EXTRACT TO READ -
Daily Investment Market News from London
Thursday 09th of February 2012
October 23, 2008

BP, RDS A and B shares gain as oil prices jump


by Elaine Frei

BP, RDS A and B shares gain as oil prices jump

Equities markets were mixed in Europe on Thursday as metals markets declined, taking miners lower, as UK retail sales were reported lower in September and as business confidence fell to its lowest level in nearly fifteen years in France.

The FTSE 100 added 1.16 percent to 4,087.83 but the FTSE 250 dropped 1.67 percent to 6,128.65.

The Office of National Statistics said that retail sales in the UK dropped 0.4 percent in September, not as much of a decline as had been expected, as food sales rose but sales of clothing and household goods fell.

The oil sector saw gains after oil prices recovered as Iran called for the Organization of Petroleum Exporting Countries to cut production quotas by 2 million barrels per day after Saudi Arabia’s oil minister declined to support any production cuts at all, which had sent crude prices lower.

THE PROBLEM - Please carry on the market report on BP and RDS shares from its last sentence, keeping its style.

RECORDED DATA -
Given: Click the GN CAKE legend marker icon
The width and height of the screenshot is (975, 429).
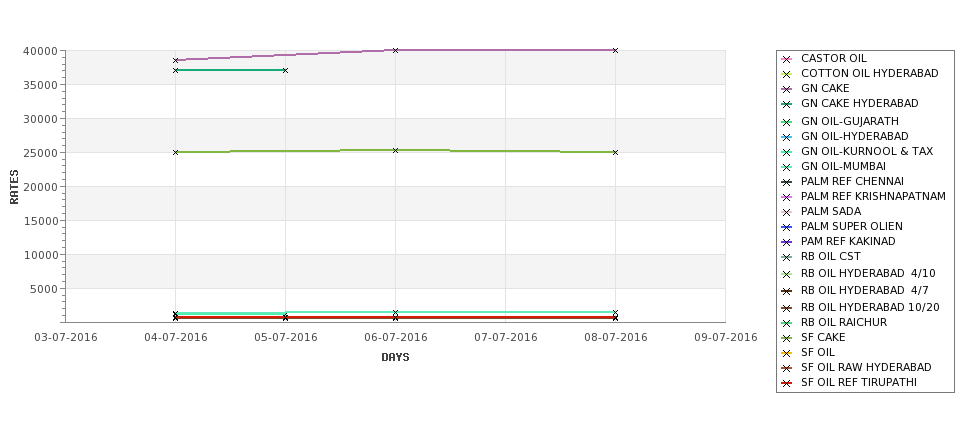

EXPECTED ANSWER -
BP (LSE: BP; NYSE: BP; TYO: 5051) was up 5.03 percent, while Royal Dutch Shell’s (LSE: RDS A, RDS B; NYSE: RDS.A, RDS.B) A shares added 5.22 percent and B shares gained 5.22 percent, all on the 100.

Miners and insurers made up all five biggest losers on the 100, led by gold and silver miner Fresnillo (LSE: FRES) with a decline of 15.81 percent.

Not all miners were lower, as Gem Diamonds (LSE: GEMD) added 18.58 percent on the 250.

The FTSE Eurofirst 300 was down 0.14 percent to 872.72 while the Dax fell 1.12 percent to 4,519.7 and the IBEX dropped 2.05 percent to 8,811.2 but the CAC-40 added 0.38 percent to 3,310.87.

The biggest loser on the CAC-40 was Air France-KLM (Euronext: AF; NYSE: AKH), which dropped 12.82 percent, while cars and insurers were down on both the Paris index and the Dax.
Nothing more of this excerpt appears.